The coefficient of $$x^{1012}$$ in the expansion of $$(1 + x^n + x^{253})^{10}$$, (where $$n \leq 22$$ is any positive integer), is:

The given expression is $$(1 + x^n + x^{253})^{10}$$, and we need to find the coefficient of $$x^{1012}$$ where $$n$$ is a positive integer with $$n \leq 22$$.

In the expansion of $$(1 + x^n + x^{253})^{10}$$, each term arises from selecting one of the three options—$$1$$, $$x^n$$, or $$x^{253}$$—from each of the 10 factors. The general term is given by the multinomial coefficient:

$$\text{term} = \binom{10}{a, b, c} \cdot (1)^a \cdot (x^n)^b \cdot (x^{253})^c = \binom{10}{a, b, c} \cdot x^{n b + 253 c}$$

where $$a$$, $$b$$, and $$c$$ are non-negative integers satisfying $$a + b + c = 10$$, and $$\binom{10}{a, b, c} = \frac{10!}{a! b! c!}$$.

We require the exponent of $$x$$ to be 1012:

$$n b + 253 c = 1012$$

and the constraint $$a + b + c = 10$$ implies $$b + c \leq 10$$ since $$a = 10 - b - c \geq 0$$.

Given $$n \leq 22$$, we solve for non-negative integers $$b$$ and $$c$$ such that $$n b + 253 c = 1012$$ and $$b + c \leq 10$$. Rearranging for $$b$$:

$$b = \frac{1012 - 253 c}{n}$$

Since $$b$$ must be a non-negative integer, $$1012 - 253 c$$ must be divisible by $$n$$ and non-negative. Also, $$253 c \leq 1012$$ implies $$c \leq \frac{1012}{253} \approx 4.00$$, so $$c$$ can be 0, 1, 2, 3, or 4.

We check each possible $$c$$:

• For $$c = 0$$: $$b = \frac{1012}{n}$$. Then $$b + c = b \leq 10$$ implies $$\frac{1012}{n} \leq 10$$, so $$n \geq 101.2$$. But $$n \leq 22$$, contradiction. No solution.
• For $$c = 1$$: $$b = \frac{759}{n}$$. Then $$b + c = b + 1 \leq 10$$ implies $$b \leq 9$$, so $$\frac{759}{n} \leq 9$$ gives $$n \geq 84.333$$. Factorizing 759 = 3 × 11 × 23, divisors ≤22 are 1, 3, 11. But $$n \geq 84.333 > 22$$, no divisor satisfies. No solution.
• For $$c = 2$$: $$b = \frac{506}{n}$$. Then $$b + c = b + 2 \leq 10$$ implies $$b \leq 8$$, so $$\frac{506}{n} \leq 8$$ gives $$n \geq 63.25$$. Factorizing 506 = 2 × 11 × 23, divisors ≤22 are 1, 2, 11, 22. But $$n \geq 63.25 > 22$$, no divisor satisfies. No solution.
• For $$c = 3$$: $$b = \frac{253}{n}$$. Then $$b + c = b + 3 \leq 10$$ implies $$b \leq 7$$, so $$\frac{253}{n} \leq 7$$ gives $$n \geq 36.142$$. Factorizing 253 = 11 × 23, divisors ≤22 are 1, 11. But $$n \geq 36.142 > 22$$, no divisor satisfies.
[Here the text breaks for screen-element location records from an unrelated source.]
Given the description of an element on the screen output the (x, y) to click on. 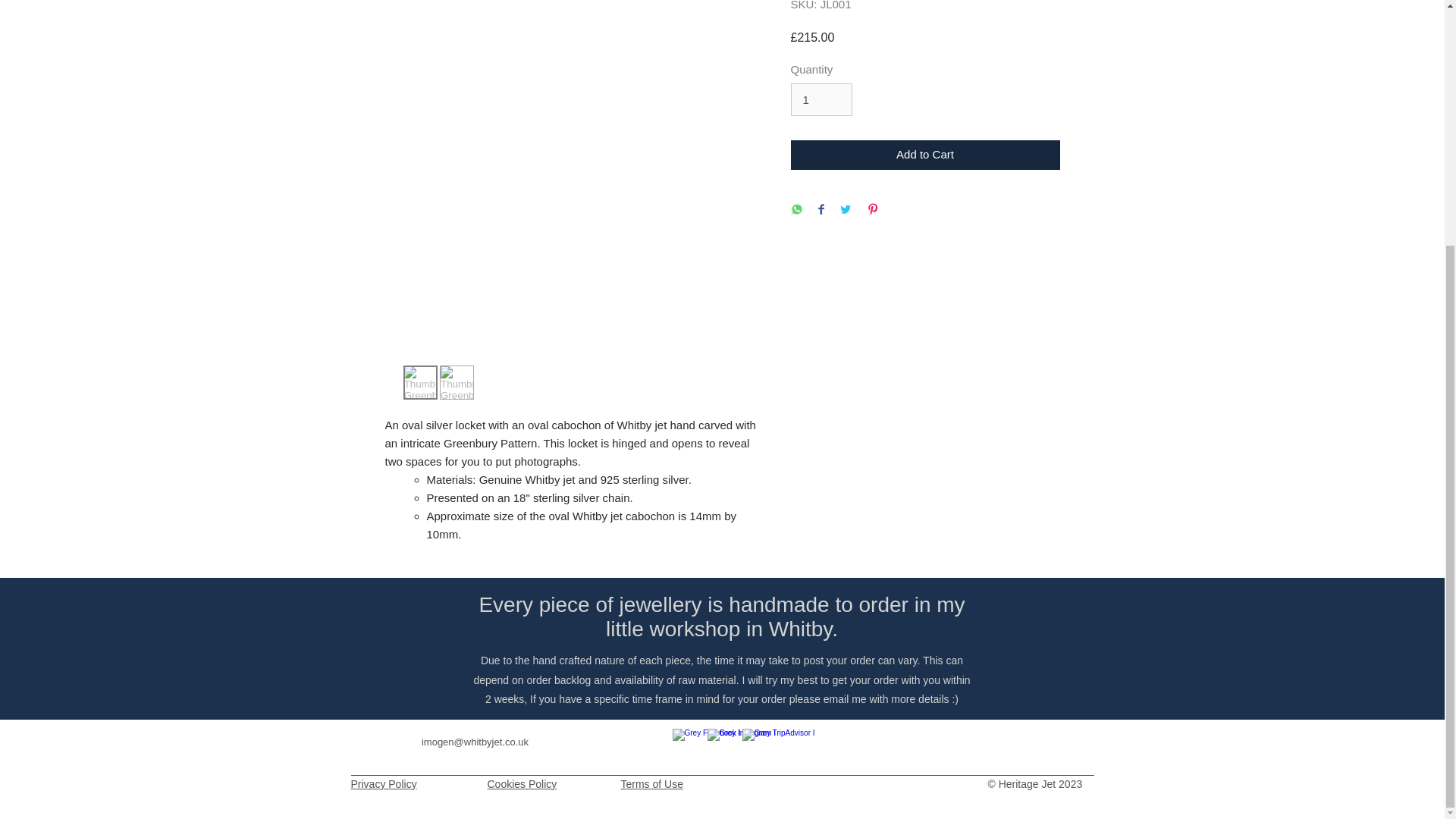
Cookies Policy (521, 784)
Privacy Policy (383, 784)
Add to Cart (924, 154)
1 (820, 100)
Terms of Use (651, 784)
Given the description of an element on the screen output the (x, y) to click on. 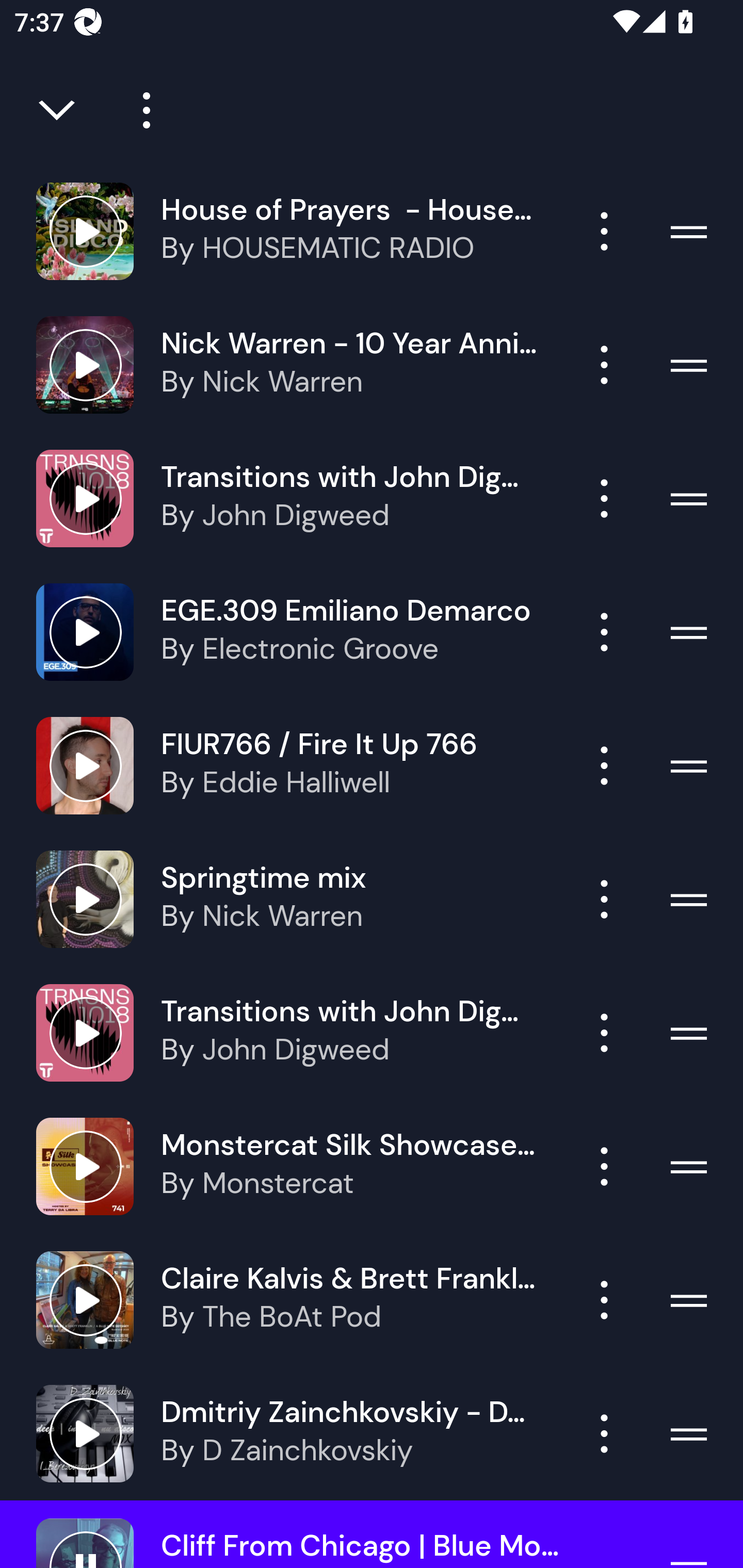
Close full player (58, 110)
Queue more options button (139, 110)
Show options button (604, 230)
Show options button (604, 364)
Show options button (604, 498)
Show options button (604, 631)
Show options button (604, 764)
Show options button (604, 898)
Show options button (604, 1032)
Show options button (604, 1166)
Show options button (604, 1299)
Show options button (604, 1432)
Given the description of an element on the screen output the (x, y) to click on. 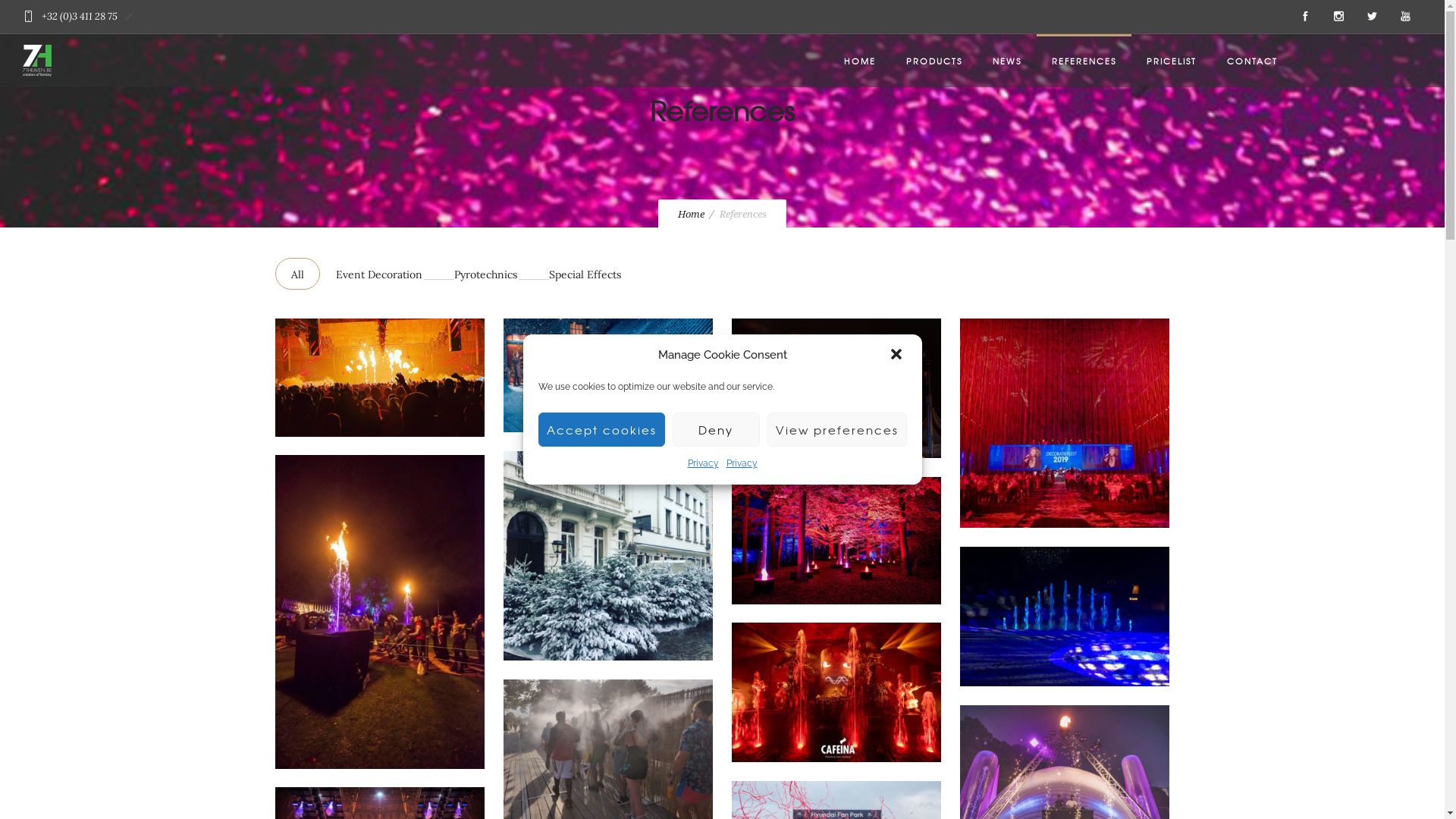
NEWS Element type: text (1006, 60)
Home Element type: text (690, 213)
YouTube Element type: hover (1404, 16)
Event Decoration Element type: text (379, 273)
Instagram Element type: hover (1338, 16)
CONTACT Element type: text (1251, 60)
Privacy Element type: text (741, 463)
Special Effects Element type: text (584, 273)
REFERENCES Element type: text (1083, 60)
HOME Element type: text (859, 60)
View preferences Element type: text (836, 429)
Deny Element type: text (715, 429)
Privacy Element type: text (702, 463)
Pyrotechnics Element type: text (485, 273)
Facebook Element type: hover (1304, 16)
All Element type: text (296, 273)
Twitter Element type: hover (1371, 16)
PRICELIST Element type: text (1171, 60)
Accept cookies Element type: text (601, 429)
PRODUCTS Element type: text (934, 60)
Given the description of an element on the screen output the (x, y) to click on. 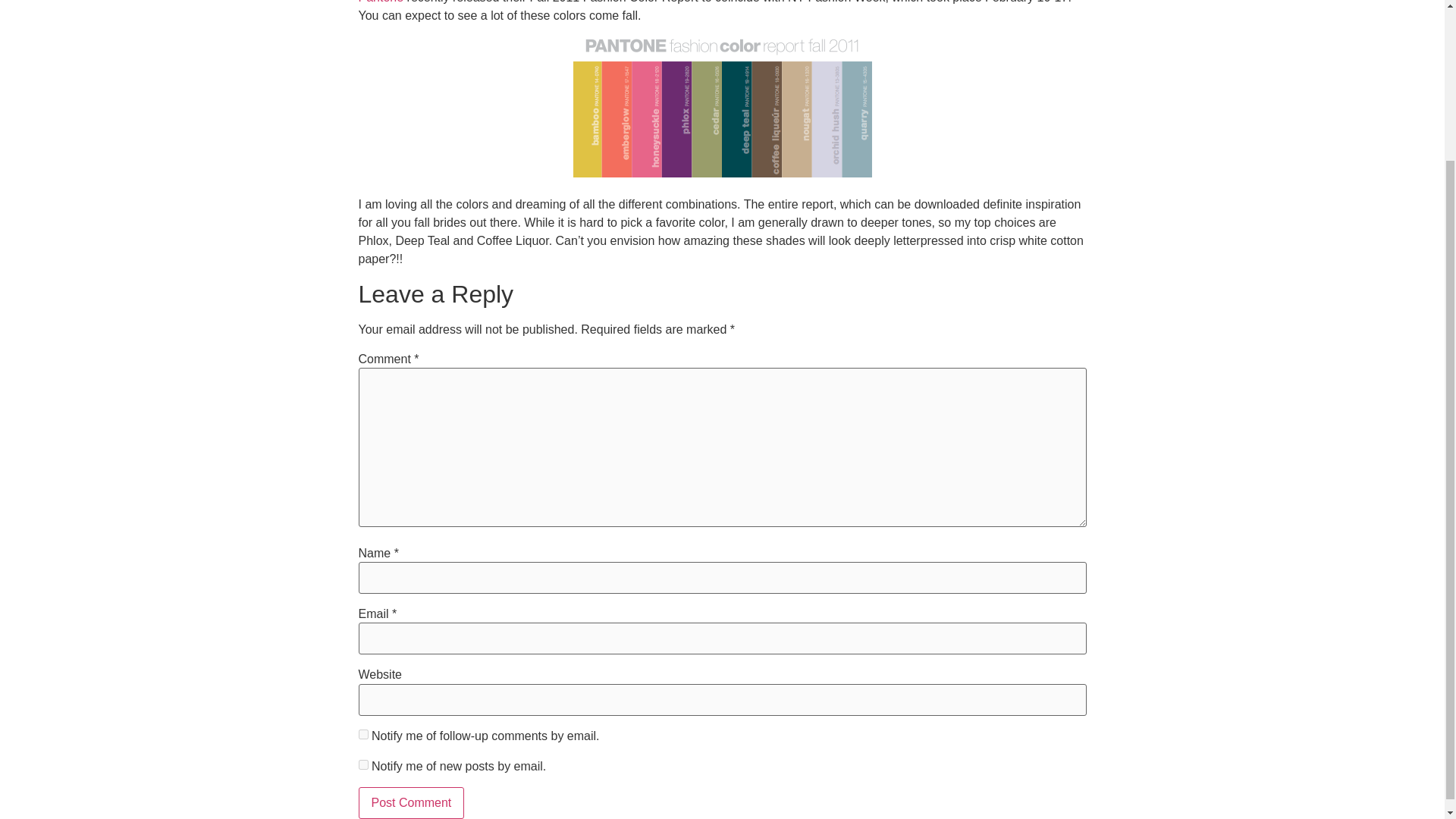
Pantone (380, 2)
subscribe (363, 734)
subscribe (363, 764)
Screen shot 2011-02-21 at 10.17.09 AM (722, 106)
Given the description of an element on the screen output the (x, y) to click on. 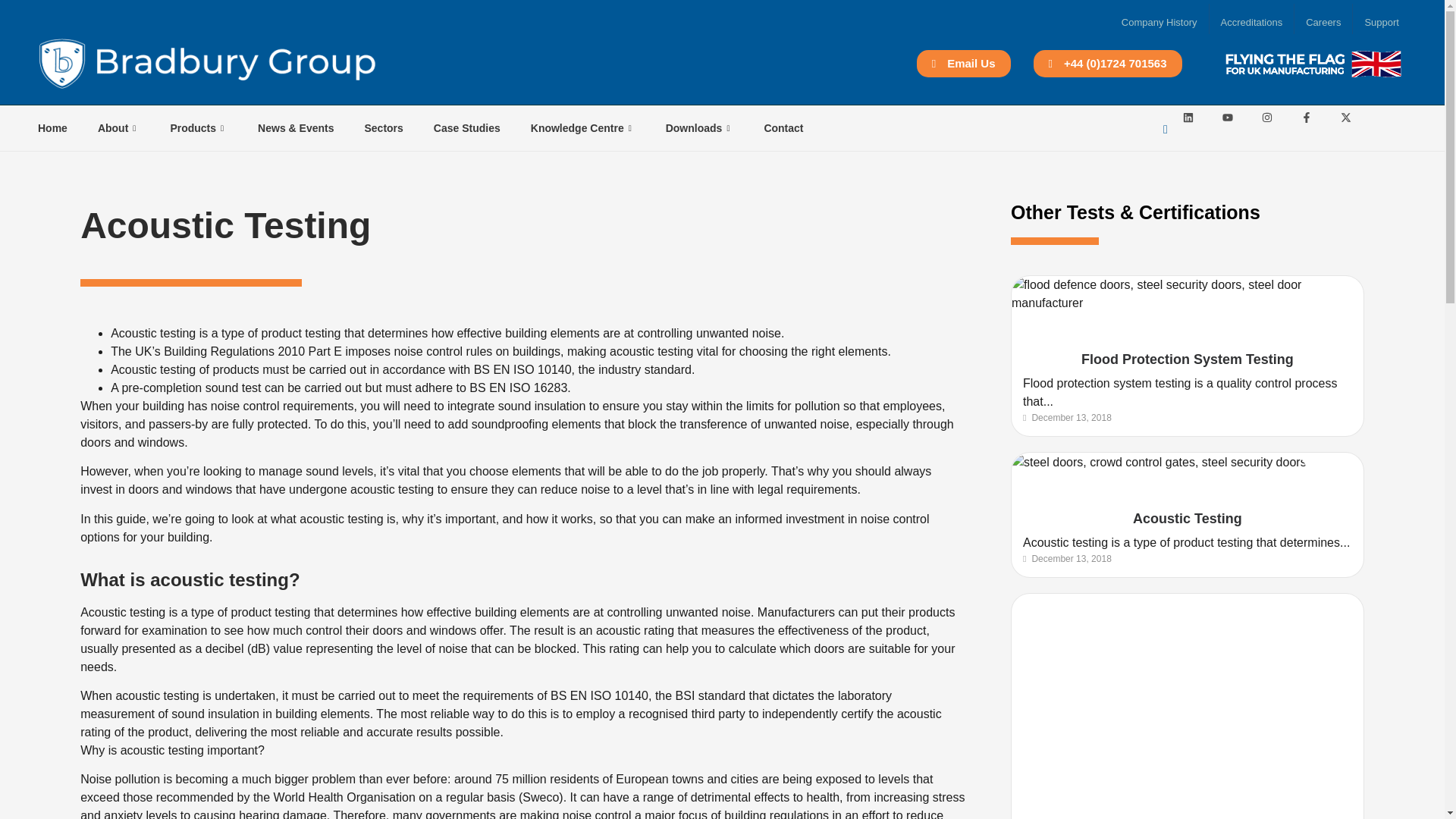
Support (1381, 22)
Bradbury Group Logo White (207, 63)
Acoustic Testing (1186, 518)
Email Us (963, 62)
Careers (1323, 22)
Company History (1158, 22)
Flood Protection System Testing (1187, 359)
Accreditations (1251, 22)
Given the description of an element on the screen output the (x, y) to click on. 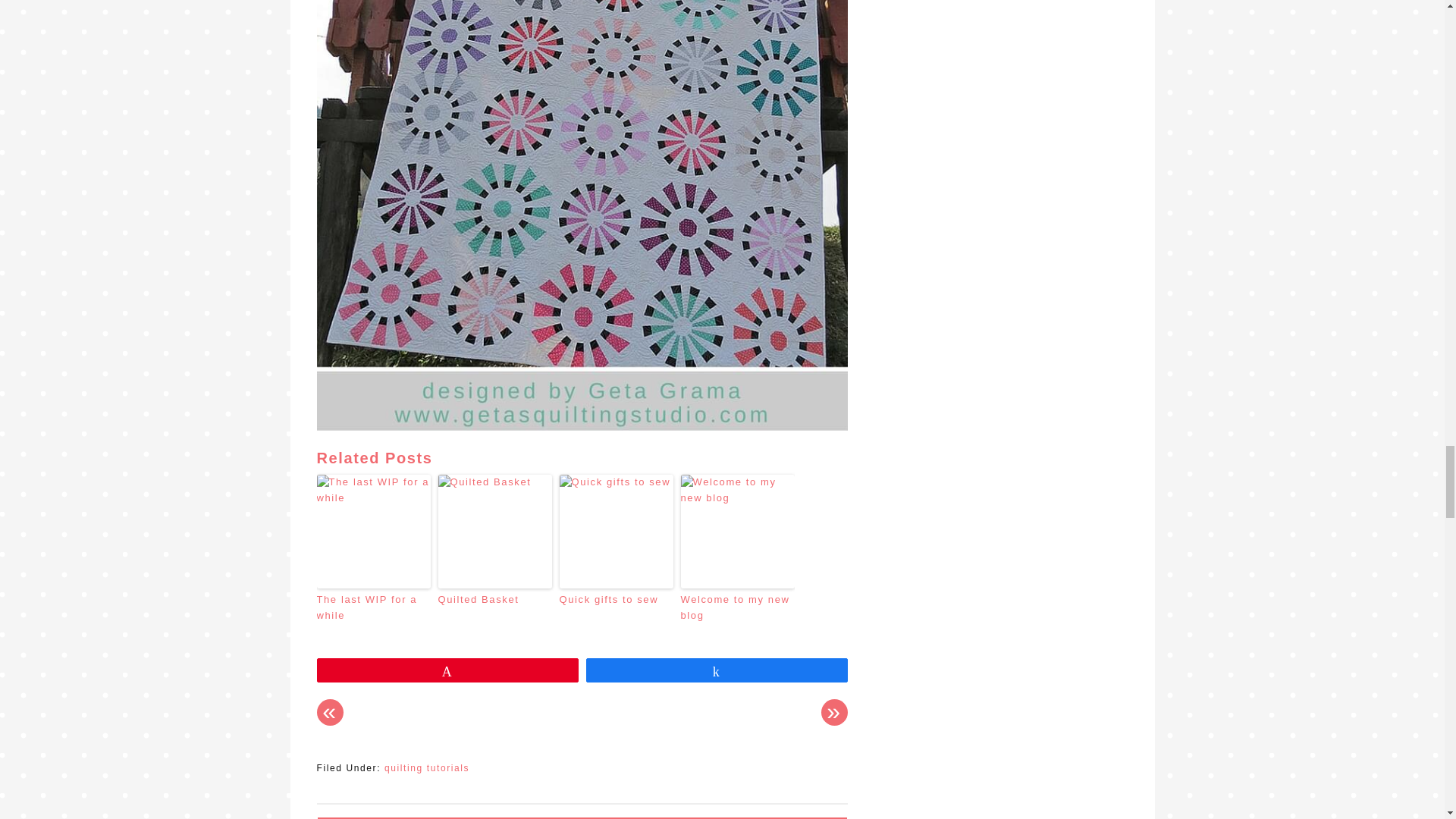
Quilted Basket (494, 600)
Next Post: New Faux Leather Woven Bags (834, 712)
Quick gifts to sew (615, 600)
The last WIP for a while (373, 608)
Previous Post: Tips for piecing Dresden Fan Plate Blocks (330, 712)
quilting tutorials (426, 767)
Welcome to my new blog (737, 608)
Given the description of an element on the screen output the (x, y) to click on. 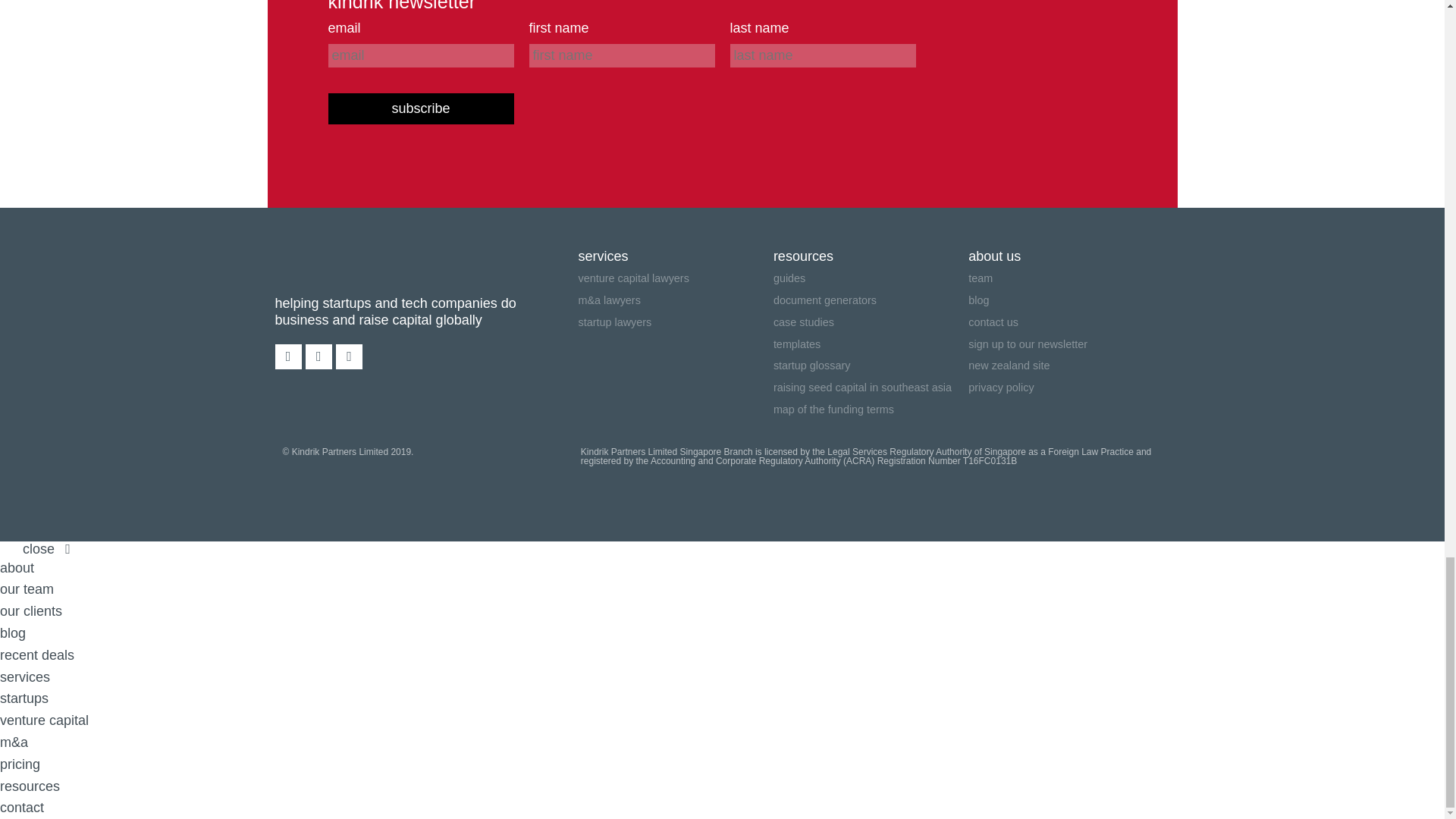
startup glossary (870, 365)
raising seed capital in southeast asia (870, 387)
services (675, 256)
templates (870, 343)
case studies (870, 322)
Subscribe (420, 108)
venture capital lawyers (675, 278)
guides (870, 278)
Subscribe (420, 108)
resources (870, 256)
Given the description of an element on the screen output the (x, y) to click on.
No solution.
• For $$c = 4$$: $$b = \frac{0}{n} = 0$$. Then $$b + c = 0 + 4 = 4 \leq 10$$, and $$a = 10 - 0 - 4 = 6$$. The exponent is $$n \cdot 0 + 253 \cdot 4 = 1012$$, which matches. This works for any $$n$$.

No other $$c$$ yields a solution given $$n \leq 22$$. Thus, the only solution is $$a = 6$$, $$b = 0$$, $$c = 4$$.

The coefficient is the multinomial coefficient:

$$\binom{10}{6, 0, 4} = \frac{10!}{6! 0! 4!}$$

Since $$0! = 1$$, this simplifies to:

$$\frac{10!}{6! 4!} = \binom{10}{4}$$

as $$\binom{10}{4} = \frac{10!}{4! 6!}$$.

Comparing with the options:

• A. $$^{253}C_4$$
• B. $$^{10}C_4$$
• C. $$4n$$
• D. $$1$$

The coefficient $$\binom{10}{4}$$ corresponds to option B.

Hence, the correct answer is Option B.